Le montant dépendra ensuite notamment de la durée des incapacités temporaires, des souffrances, des pertes économiques, de l’aide humaine nécessaire et des éventuelles séquelles après consolidation. La gravité apparente de la fracture ne suffit donc pas, à elle seule, à calculer l’indemnisation.
FAQ
Combien vaut un accident de la route ?
Il n’existe pas de montant unique. Le chiffrage dépend du droit à indemnisation et de l’ensemble des préjudices établis.
Peut-on calculer l’indemnisation avec le taux d’AIPP ou de DFP seulement ?
Non. Le déficit permanent n’est qu’un élément du dossier. Les préjudices temporaires, professionnels, l’aide humaine, les souffrances et d’autres postes peuvent également compter.
Une note de souffrances endurées sur 4/7 donne-t-elle automatiquement un montant ?
Non. La note médico-légale doit ensuite être chiffrée à partir de références indemnitaires adaptées ; elle n’est pas un tarif légal en euros.
Quand l’assureur doit-il faire une offre ?
Pour une victime ayant subi une atteinte à sa personne, l’article 12 prévoit une offre dans un délai maximal de huit mois à compter de l’accident. Si la consolidation n’est pas connue dans les trois mois, l’offre peut être provisionnelle ; l’offre définitive doit alors intervenir dans les cinq mois suivant l’information de la consolidation.
Puis-je me faire assister lors de l’expertise ?
Oui. L’article 13 prévoit notamment que l’assureur rappelle à la victime qu’elle peut, à son libre choix, se faire assister d’un avocat et, en cas d’examen médical, d’un médecin.
Comment savoir si l’offre est trop basse ?
Il faut contrôler le rapport d’expertise, vérifier qu’aucun poste n’a été oublié puis auditer le calcul poste par poste. Un total isolé ne permet pas de juger correctement l’offre.
Conclusion : le bon montant est celui que le dossier permet de démontrer
Après un accident de la route, la question n’est pas seulement de savoir combien « vaut » une blessure. Il faut vérifier que le droit à indemnisation est sécurisé, que l’expertise décrit toutes les conséquences, que chaque poste de préjudice est identifié et que les preuves permettent de transformer ces conséquences en demandes chiffrées.

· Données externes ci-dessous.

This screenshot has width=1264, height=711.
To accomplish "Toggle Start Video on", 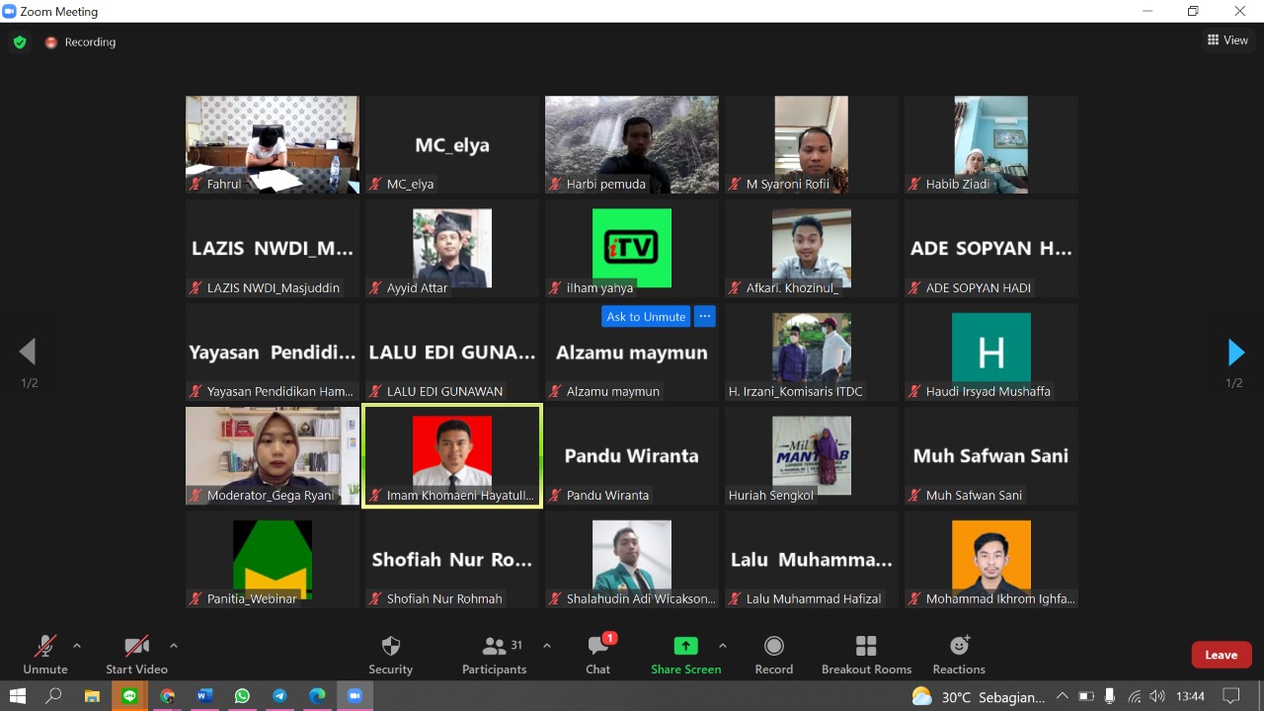I will [x=136, y=647].
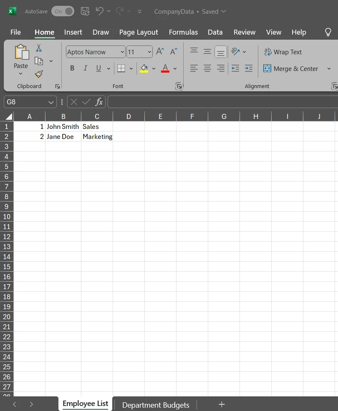Click the Center align icon
This screenshot has height=411, width=338.
click(x=207, y=68)
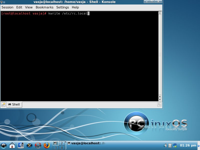This screenshot has height=150, width=200.
Task: Open the control center wrench icon
Action: coord(29,145)
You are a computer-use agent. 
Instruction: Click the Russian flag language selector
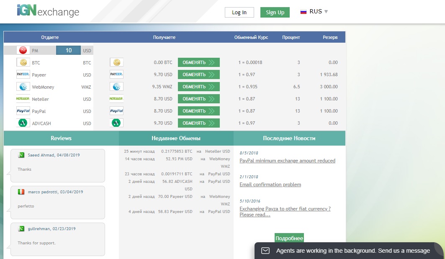click(304, 12)
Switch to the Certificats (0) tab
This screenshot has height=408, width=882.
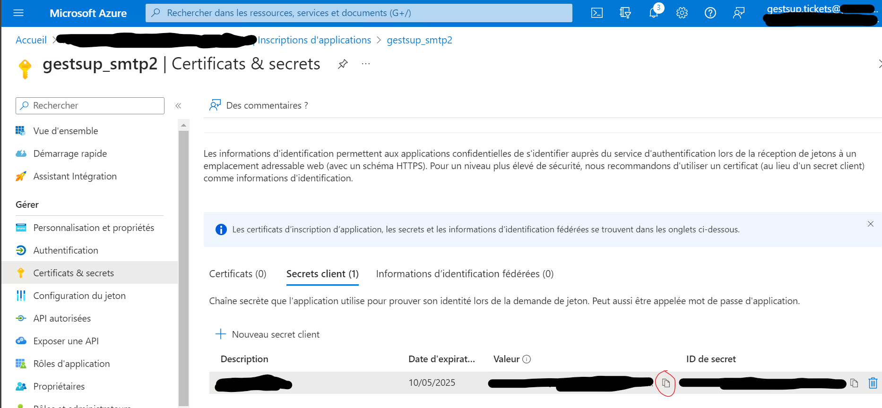click(238, 274)
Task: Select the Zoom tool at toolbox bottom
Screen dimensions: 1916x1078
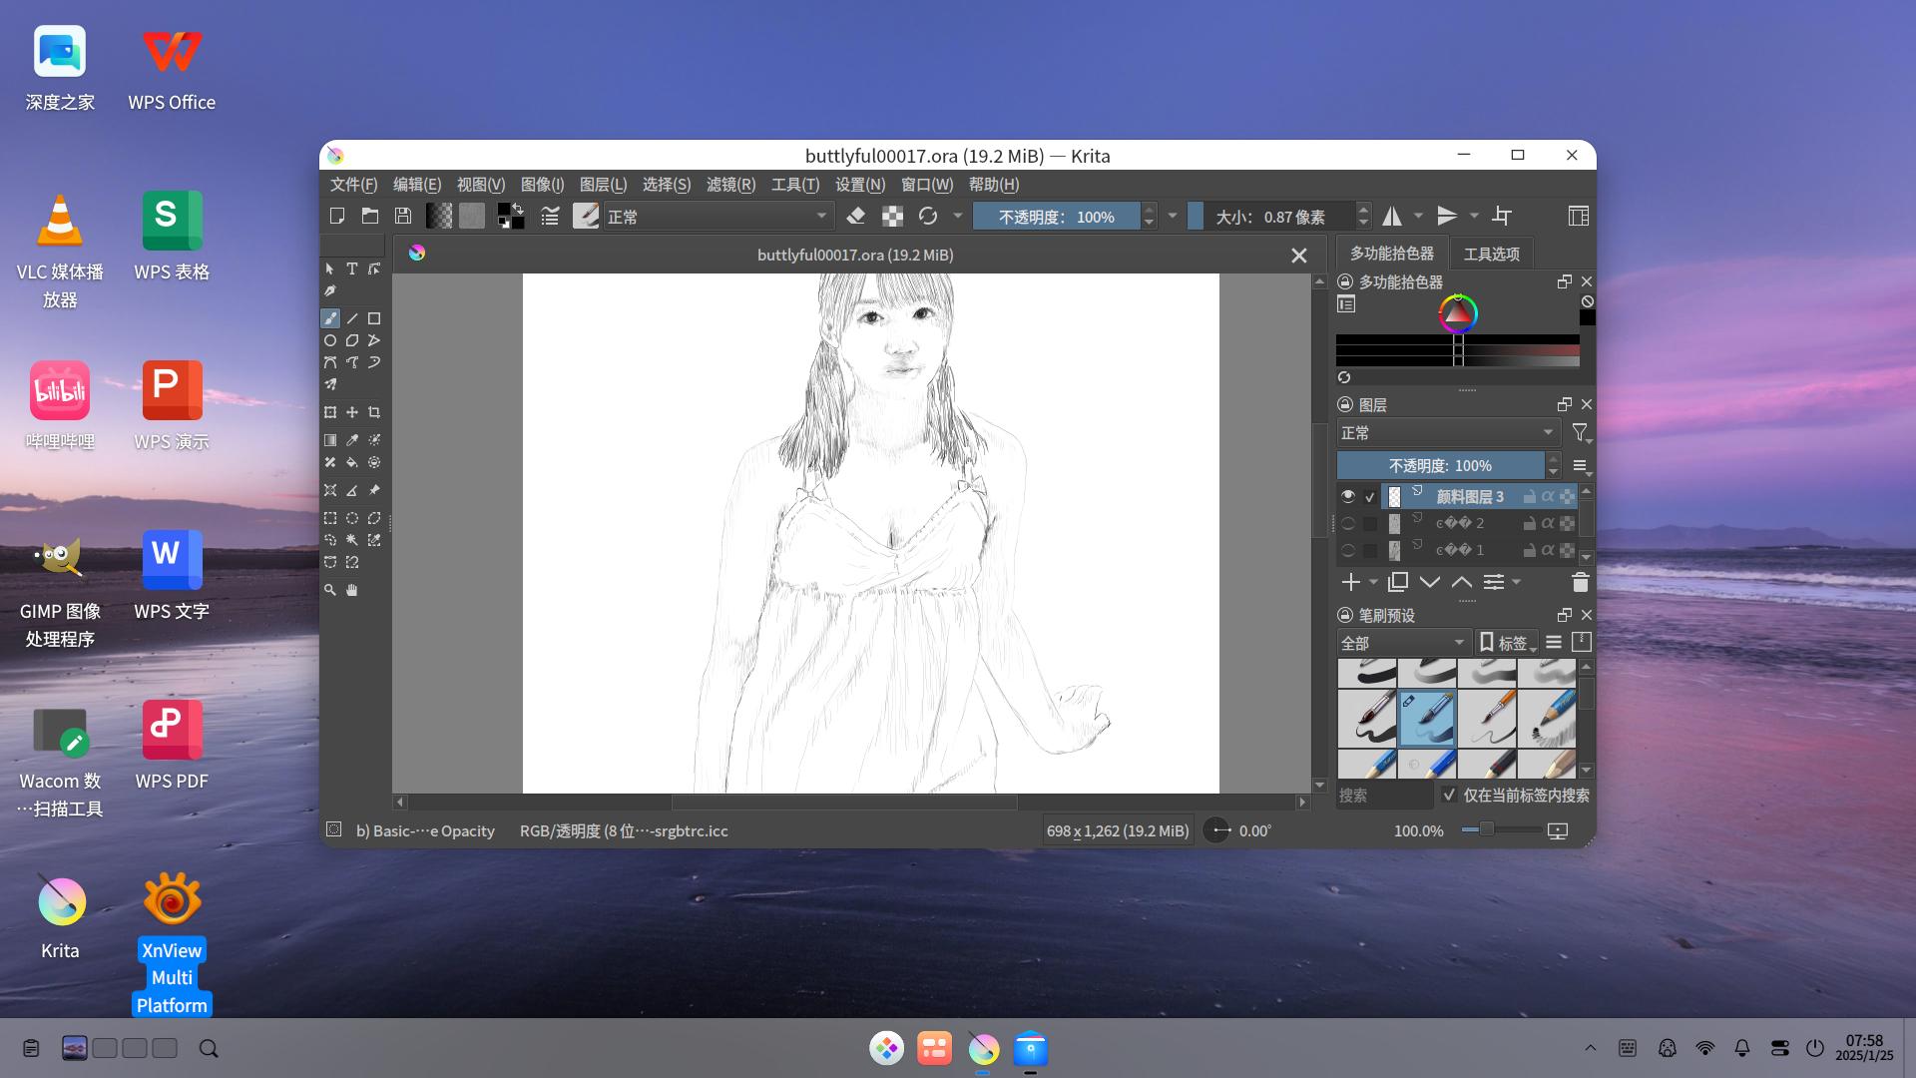Action: [x=330, y=590]
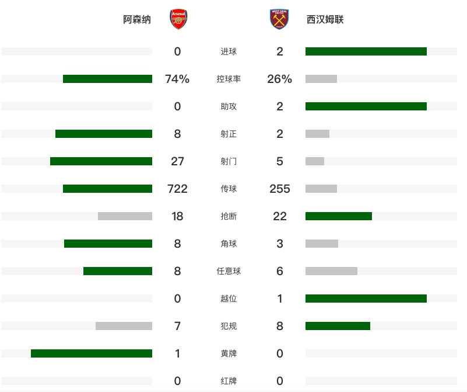Click the West Ham United crest

coord(279,19)
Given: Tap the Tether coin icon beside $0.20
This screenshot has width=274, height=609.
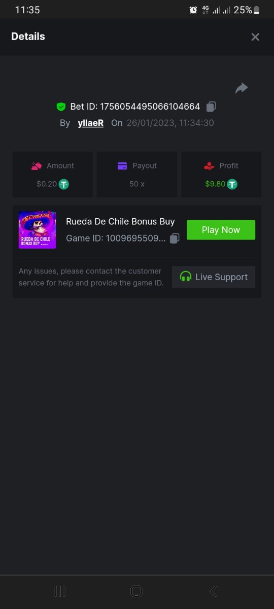Looking at the screenshot, I should pyautogui.click(x=64, y=184).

Le risque principal est de chercher trop tôt un montant global. Une offre peut sembler importante tout en oubliant une perte professionnelle, une aide humaine, un préjudice d’agrément ou une conséquence permanente mal décrite. À l’inverse, un dossier construit poste par poste permet de comprendre ce qui est demandé, ce qui est proposé et ce qui reste à discuter.
La méthode du Portail des Assurés : ne jamais partir du chiffre final. Partir du droit, de la preuve et de la vie réelle de la victime, puis contrôler la traduction financière de chaque préjudice.
L’essentiel à retenir
- Il n’existe pas de « prix moyen » fiable d’un accident de la route.
- Le droit à indemnisation se vérifie avant le montant.
- L’expertise décrit les conséquences ; elle ne fixe pas à elle seule la somme finale.
- Un taux de DFP/AIPP n’est pas un tarif en euros.
- La consolidation permet d’évaluer les séquelles permanentes.
- Une provision peut intervenir avant le règlement définitif.
- Une offre se contrôle ligne par ligne, pas seulement par son total.
Pour approfondir votre calcul
Consultez le guide général sur le calcul du préjudice corporel, notre dossier sur la loi Badinter et l’accident de la route et, si nécessaire, le guide sur le rôle de l’avocat après un accident de la route.
Sources officielles
- Légifrance — Loi du 5 juillet 1985, article 12 : offre d’indemnité
- Légifrance — offre d’indemnité, articles 12 à 27
Information générale mise à jour en septembre 2026. Les méthodes nommées sont des grilles éditoriales du Portail des Assurés et non des règles légales ou barèmes officiels. Le montant réel dépend des faits, des pièces, de l’expertise et du droit applicable.